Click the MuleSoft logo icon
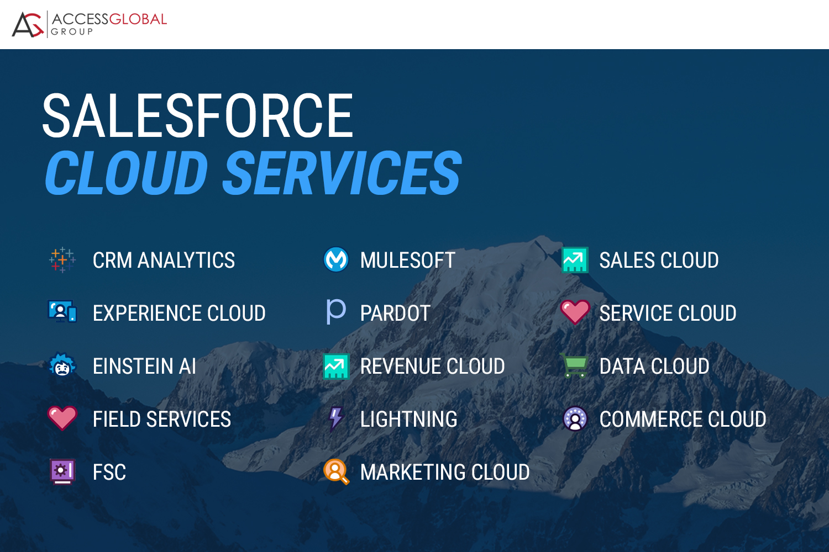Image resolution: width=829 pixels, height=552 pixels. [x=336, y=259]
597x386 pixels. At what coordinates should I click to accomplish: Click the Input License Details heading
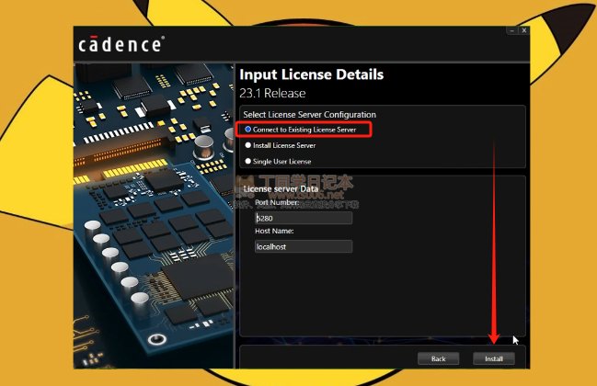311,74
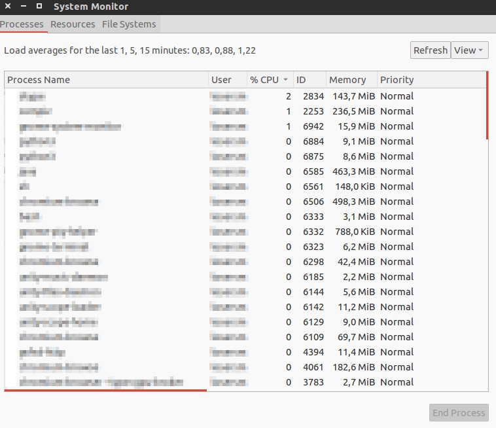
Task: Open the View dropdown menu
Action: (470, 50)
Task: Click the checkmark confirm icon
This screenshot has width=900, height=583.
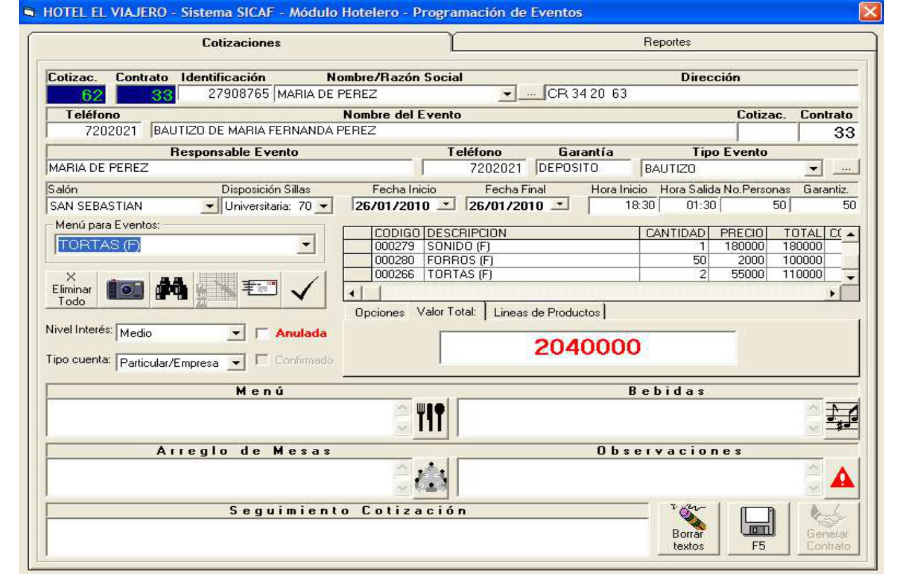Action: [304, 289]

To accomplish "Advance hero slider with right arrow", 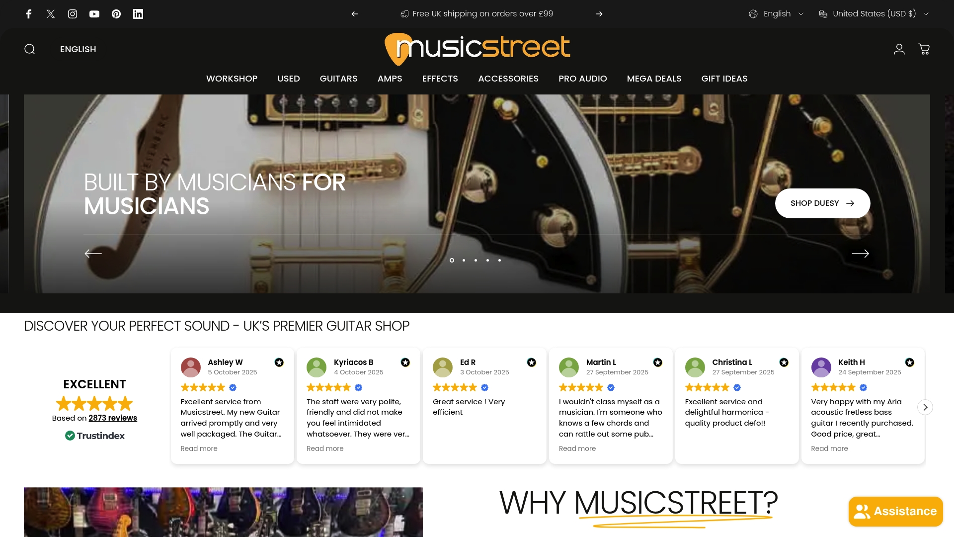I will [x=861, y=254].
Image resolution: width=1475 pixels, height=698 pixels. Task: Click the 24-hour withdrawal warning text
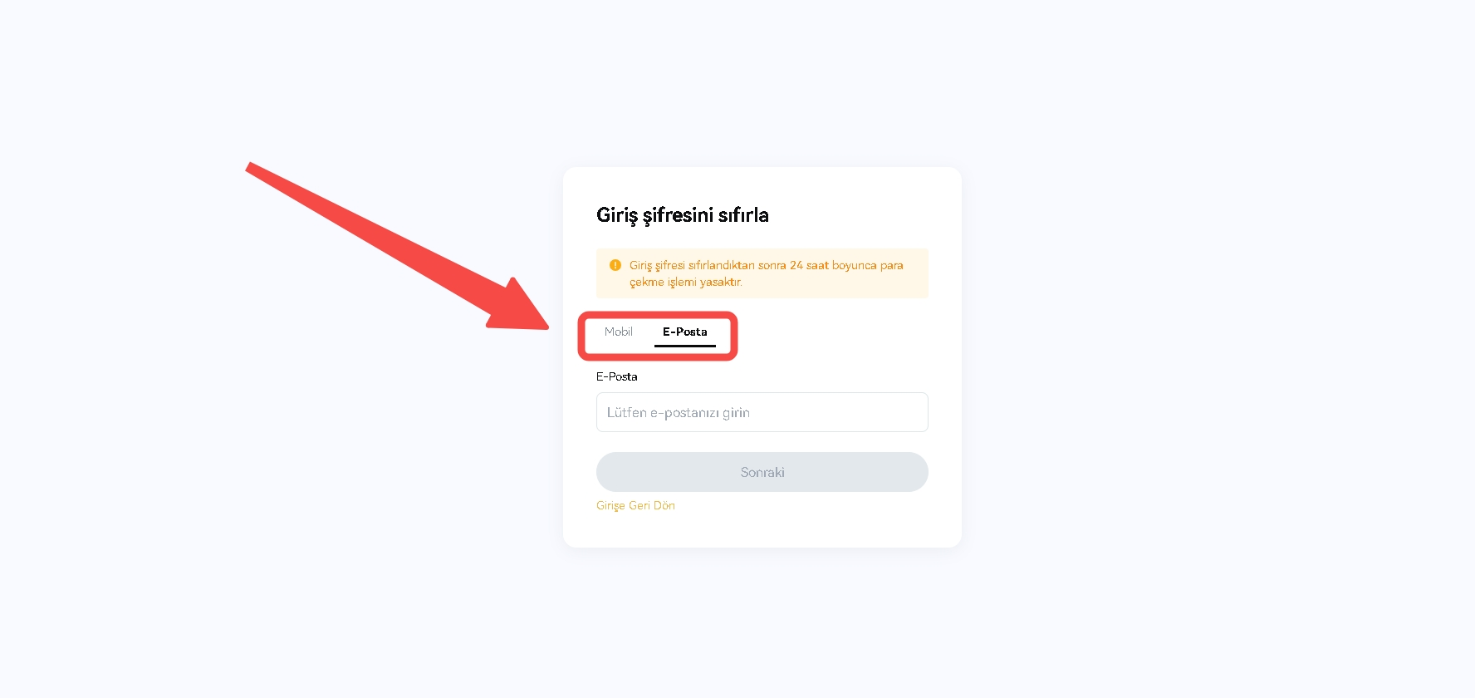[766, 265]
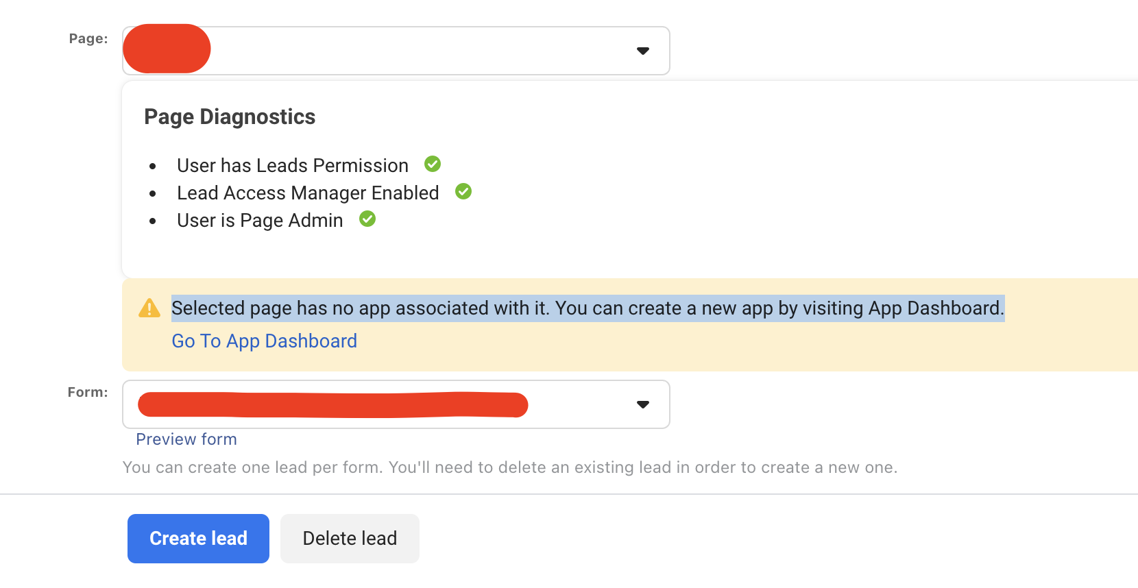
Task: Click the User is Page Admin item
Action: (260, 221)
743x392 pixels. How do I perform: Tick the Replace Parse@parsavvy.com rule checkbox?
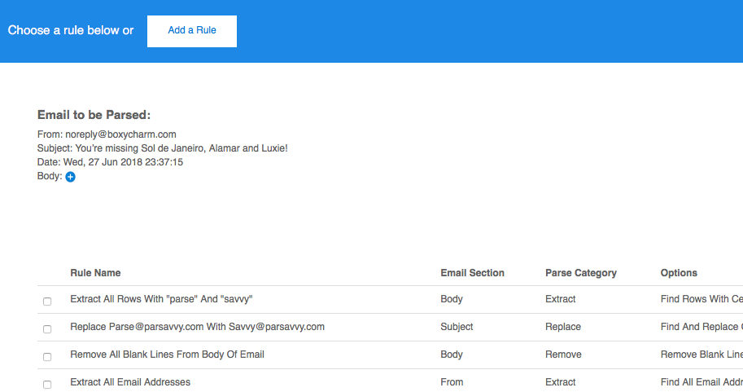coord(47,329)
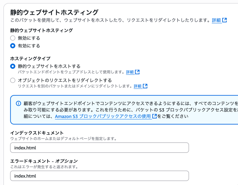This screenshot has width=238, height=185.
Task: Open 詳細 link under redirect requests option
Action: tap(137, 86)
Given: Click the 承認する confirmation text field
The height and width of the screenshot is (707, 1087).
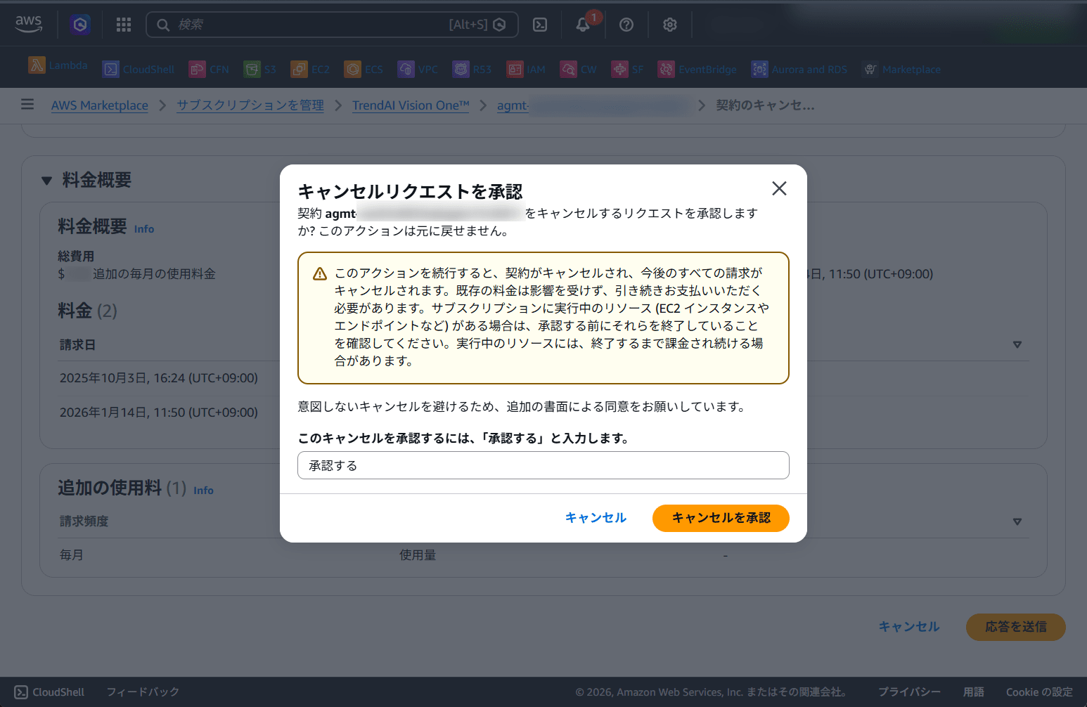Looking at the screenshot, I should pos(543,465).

→ **Task objective**:
Only the lines from the one with "Image resolution: width=1475" through the end of the listing should be transcribed, exactly and without pictures.

→ **Answer for this exercise**:
Image resolution: width=1475 pixels, height=698 pixels. Task: Click the 24-hour withdrawal warning text
[766, 265]
Task: Click the User is Page Admin item
Action: (260, 221)
743x392 pixels. How do I perform: Tick the Replace Parse@parsavvy.com rule checkbox?
coord(47,329)
This screenshot has width=238, height=185.
Task: Open 詳細 link under redirect requests option
Action: tap(137, 86)
Given: Click the 承認する confirmation text field
The height and width of the screenshot is (707, 1087).
Looking at the screenshot, I should pos(543,465).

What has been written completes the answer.